--- Material shown ---

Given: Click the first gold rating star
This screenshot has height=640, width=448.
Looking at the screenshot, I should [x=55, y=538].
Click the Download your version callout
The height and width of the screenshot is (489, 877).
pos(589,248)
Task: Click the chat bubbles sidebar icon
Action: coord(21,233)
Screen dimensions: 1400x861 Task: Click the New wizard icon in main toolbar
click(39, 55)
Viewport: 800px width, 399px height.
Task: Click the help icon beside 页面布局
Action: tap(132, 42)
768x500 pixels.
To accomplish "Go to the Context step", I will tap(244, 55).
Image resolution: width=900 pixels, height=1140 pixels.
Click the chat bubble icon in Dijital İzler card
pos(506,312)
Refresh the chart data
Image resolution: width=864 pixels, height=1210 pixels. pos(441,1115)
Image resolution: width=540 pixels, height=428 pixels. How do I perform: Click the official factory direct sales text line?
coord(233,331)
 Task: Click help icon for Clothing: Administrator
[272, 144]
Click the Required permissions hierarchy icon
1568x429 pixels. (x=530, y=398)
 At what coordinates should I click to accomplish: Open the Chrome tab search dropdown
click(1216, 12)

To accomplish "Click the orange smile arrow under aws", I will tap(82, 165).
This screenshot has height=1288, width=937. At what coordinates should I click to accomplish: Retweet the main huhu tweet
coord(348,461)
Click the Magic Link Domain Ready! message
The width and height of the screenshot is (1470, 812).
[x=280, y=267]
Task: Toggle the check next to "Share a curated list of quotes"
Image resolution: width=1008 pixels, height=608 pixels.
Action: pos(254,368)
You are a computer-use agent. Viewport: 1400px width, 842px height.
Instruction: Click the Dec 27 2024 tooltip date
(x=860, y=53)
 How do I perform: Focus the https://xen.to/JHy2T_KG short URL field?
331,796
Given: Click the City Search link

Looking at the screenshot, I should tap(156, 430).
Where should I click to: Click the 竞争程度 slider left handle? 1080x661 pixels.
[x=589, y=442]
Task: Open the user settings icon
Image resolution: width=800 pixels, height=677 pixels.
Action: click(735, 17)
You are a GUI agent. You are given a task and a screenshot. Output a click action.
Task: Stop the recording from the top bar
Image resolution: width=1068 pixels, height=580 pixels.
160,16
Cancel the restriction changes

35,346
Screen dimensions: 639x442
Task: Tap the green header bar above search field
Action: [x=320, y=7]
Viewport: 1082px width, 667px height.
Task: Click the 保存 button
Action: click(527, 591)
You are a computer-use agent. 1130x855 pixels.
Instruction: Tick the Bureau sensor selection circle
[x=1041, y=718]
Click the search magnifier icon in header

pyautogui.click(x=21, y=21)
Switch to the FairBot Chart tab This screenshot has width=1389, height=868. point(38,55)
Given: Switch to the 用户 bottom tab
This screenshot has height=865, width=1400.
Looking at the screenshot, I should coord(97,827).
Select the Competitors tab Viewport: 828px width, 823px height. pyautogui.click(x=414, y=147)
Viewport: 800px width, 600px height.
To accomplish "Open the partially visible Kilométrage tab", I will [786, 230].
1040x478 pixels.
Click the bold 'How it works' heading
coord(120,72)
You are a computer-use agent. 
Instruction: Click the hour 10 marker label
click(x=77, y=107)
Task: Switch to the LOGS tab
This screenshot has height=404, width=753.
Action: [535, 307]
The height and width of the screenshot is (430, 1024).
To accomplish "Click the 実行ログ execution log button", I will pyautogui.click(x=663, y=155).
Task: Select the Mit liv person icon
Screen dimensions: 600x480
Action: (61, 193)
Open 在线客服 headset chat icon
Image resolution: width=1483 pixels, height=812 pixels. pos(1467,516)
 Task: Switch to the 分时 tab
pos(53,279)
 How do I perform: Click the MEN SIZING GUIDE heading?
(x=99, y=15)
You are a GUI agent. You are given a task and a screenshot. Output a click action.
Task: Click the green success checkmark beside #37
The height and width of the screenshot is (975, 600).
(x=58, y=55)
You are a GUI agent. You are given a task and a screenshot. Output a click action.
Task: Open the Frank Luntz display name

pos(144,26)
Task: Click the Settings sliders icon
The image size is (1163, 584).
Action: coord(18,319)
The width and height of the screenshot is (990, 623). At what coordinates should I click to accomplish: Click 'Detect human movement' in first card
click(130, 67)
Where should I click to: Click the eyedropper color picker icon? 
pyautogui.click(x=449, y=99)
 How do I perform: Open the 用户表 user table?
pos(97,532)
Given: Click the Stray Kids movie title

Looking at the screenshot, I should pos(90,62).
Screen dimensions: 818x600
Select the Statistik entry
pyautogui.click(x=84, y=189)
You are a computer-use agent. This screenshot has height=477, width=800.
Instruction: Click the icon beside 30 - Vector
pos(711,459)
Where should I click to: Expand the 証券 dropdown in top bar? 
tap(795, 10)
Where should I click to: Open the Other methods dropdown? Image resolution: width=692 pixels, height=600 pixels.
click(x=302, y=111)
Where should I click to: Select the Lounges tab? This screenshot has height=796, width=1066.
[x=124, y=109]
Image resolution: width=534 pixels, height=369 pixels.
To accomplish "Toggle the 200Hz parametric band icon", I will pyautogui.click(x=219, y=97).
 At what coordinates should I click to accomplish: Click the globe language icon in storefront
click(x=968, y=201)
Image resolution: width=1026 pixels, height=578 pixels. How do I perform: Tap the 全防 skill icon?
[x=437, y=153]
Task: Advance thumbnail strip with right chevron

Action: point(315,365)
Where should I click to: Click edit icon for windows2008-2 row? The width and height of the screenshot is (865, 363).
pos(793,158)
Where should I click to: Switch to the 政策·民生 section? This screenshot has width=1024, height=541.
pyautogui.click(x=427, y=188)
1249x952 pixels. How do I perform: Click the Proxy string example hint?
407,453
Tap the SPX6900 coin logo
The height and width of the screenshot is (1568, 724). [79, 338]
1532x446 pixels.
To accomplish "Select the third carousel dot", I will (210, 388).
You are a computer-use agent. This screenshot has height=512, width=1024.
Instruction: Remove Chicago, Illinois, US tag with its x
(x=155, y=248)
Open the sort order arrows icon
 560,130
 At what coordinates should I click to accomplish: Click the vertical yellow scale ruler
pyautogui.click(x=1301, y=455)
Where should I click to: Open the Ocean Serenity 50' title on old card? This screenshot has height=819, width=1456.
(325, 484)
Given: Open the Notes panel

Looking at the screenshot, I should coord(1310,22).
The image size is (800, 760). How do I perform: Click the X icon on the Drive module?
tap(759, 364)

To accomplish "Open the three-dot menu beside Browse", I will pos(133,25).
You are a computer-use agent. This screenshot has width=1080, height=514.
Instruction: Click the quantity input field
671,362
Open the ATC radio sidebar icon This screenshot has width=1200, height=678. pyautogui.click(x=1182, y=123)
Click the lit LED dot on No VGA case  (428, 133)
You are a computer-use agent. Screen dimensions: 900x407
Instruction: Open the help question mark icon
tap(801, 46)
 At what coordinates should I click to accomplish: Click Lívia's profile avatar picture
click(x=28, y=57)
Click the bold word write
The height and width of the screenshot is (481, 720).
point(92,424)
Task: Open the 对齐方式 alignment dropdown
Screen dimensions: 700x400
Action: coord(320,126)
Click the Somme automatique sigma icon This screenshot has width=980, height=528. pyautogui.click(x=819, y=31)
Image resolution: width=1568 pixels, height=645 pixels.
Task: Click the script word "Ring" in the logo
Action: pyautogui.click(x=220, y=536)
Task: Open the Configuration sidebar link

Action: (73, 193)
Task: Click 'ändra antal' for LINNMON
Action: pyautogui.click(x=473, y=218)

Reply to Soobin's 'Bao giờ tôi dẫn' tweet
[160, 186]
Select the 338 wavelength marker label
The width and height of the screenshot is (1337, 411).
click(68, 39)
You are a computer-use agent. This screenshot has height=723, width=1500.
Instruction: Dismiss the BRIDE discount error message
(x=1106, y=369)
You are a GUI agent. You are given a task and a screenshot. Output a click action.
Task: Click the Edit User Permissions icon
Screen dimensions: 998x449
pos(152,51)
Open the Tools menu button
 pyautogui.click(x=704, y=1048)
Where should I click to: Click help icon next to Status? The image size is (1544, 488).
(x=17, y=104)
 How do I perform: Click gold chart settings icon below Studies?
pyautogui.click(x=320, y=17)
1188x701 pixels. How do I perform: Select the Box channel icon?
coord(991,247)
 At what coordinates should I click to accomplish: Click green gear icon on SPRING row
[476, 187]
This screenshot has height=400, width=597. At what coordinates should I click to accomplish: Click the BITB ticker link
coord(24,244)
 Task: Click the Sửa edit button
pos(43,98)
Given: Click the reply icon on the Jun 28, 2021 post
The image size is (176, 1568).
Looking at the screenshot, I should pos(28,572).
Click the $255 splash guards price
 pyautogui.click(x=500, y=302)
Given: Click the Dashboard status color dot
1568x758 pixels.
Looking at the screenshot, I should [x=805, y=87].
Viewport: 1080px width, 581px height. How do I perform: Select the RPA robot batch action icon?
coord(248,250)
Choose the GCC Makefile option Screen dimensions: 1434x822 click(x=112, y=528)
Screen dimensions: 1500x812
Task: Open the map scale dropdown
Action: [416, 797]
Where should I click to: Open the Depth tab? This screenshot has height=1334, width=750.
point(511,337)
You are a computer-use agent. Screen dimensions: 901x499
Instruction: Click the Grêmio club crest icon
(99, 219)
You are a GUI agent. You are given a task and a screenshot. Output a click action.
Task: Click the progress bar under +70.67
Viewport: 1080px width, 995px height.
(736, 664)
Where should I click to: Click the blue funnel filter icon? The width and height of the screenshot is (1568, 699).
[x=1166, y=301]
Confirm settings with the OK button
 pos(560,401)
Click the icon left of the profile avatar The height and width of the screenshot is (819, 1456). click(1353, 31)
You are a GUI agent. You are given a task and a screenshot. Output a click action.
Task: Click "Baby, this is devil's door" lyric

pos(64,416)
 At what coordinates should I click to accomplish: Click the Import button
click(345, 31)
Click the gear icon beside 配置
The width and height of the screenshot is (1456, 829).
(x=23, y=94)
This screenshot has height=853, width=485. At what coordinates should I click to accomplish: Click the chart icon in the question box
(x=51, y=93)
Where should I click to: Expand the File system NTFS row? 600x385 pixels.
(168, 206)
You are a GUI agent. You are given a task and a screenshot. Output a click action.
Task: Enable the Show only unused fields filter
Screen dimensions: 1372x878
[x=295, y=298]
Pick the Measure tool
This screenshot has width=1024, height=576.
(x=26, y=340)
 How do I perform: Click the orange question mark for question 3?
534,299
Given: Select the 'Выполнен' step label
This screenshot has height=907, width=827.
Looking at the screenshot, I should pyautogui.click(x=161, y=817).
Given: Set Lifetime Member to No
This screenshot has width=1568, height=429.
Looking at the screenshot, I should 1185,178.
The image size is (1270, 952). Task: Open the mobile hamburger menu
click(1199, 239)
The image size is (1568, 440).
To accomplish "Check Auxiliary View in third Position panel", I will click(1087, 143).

---

**What is required**. Each line of the material that includes the string "third" is to be counted; give only the final number.

**Reply to the task**. 2